> _How to complete this task_
Where does "menu" appear in the data? Return each line that holds it.

> _Material for this exercise_
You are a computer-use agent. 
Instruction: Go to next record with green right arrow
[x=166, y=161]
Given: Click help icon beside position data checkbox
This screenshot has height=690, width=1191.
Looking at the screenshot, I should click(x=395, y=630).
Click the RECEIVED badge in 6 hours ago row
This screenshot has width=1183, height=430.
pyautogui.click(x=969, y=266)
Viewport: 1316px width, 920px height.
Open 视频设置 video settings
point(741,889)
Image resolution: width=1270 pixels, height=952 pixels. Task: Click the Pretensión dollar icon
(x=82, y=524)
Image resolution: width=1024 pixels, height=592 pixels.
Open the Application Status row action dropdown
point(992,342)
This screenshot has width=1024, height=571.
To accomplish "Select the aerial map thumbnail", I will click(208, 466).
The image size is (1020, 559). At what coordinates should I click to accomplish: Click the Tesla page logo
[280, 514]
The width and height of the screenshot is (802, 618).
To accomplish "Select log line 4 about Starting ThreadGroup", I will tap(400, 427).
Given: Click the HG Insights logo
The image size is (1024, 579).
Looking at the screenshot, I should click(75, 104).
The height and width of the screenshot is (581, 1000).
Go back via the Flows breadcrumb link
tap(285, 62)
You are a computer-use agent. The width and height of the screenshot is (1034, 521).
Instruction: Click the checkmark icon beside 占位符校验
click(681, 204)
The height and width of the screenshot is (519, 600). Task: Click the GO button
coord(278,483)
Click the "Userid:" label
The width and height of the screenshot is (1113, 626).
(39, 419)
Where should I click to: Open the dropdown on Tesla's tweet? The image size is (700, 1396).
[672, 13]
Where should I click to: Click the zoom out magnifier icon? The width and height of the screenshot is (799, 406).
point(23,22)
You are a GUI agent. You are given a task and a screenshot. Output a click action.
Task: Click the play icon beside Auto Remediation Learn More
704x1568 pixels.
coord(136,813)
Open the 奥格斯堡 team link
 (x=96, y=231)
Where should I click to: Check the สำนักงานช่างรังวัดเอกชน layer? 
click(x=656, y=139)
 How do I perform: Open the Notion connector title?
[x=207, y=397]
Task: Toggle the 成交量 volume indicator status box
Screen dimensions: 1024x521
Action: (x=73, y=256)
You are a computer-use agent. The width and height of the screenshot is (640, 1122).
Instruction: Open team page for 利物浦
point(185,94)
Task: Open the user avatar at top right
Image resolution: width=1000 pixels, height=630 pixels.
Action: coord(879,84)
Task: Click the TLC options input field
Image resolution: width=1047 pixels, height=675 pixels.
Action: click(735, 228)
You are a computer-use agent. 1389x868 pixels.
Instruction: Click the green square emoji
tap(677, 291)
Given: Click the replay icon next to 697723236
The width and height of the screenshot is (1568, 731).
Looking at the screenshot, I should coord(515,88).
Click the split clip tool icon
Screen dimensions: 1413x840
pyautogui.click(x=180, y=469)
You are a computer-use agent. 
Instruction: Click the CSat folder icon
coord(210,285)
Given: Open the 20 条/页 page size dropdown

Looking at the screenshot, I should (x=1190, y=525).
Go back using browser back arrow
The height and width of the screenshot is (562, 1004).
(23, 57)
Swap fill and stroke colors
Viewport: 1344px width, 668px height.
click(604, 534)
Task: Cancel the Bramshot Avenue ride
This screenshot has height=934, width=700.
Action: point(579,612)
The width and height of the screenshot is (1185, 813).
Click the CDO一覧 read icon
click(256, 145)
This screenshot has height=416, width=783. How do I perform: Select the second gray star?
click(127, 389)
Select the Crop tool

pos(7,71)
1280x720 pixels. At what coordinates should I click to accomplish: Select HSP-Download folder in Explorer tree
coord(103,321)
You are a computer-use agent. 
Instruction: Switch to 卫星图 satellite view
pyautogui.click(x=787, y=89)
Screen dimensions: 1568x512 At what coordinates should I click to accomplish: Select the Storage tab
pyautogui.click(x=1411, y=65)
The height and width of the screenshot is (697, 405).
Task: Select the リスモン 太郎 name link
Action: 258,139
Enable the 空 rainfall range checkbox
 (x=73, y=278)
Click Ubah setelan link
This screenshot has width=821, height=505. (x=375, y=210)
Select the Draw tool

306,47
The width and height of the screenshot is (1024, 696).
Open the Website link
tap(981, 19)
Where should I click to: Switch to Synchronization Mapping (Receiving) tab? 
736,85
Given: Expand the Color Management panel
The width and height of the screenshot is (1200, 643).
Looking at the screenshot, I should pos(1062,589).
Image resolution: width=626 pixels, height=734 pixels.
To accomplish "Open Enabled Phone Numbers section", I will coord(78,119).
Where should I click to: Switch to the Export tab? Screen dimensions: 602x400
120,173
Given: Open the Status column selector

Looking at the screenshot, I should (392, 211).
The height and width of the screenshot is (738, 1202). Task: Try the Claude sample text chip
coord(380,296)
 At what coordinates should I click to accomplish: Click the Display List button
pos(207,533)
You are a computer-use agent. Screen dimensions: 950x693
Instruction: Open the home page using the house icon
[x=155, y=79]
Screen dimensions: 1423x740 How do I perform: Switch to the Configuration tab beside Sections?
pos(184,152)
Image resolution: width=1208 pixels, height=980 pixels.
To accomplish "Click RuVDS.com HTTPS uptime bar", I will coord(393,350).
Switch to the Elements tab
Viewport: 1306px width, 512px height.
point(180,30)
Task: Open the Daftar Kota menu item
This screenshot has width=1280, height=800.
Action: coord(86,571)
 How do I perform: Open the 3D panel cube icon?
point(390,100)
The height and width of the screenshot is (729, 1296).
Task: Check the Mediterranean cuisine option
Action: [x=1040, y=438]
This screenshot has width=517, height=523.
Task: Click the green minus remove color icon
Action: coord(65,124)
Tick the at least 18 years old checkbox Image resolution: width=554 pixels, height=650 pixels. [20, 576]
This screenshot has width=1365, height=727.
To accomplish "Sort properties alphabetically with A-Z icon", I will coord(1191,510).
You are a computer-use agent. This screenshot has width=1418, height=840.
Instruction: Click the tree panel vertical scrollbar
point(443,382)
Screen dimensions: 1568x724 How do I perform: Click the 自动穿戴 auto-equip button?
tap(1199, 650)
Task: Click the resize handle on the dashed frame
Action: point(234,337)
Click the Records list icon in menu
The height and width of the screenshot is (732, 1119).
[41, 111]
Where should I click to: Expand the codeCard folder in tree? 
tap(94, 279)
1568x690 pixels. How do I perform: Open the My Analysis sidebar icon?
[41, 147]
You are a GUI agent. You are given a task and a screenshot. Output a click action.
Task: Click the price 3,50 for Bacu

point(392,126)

> _Response to this task_
Task: Open the Daftar Kota menu item
Click the Records list icon in menu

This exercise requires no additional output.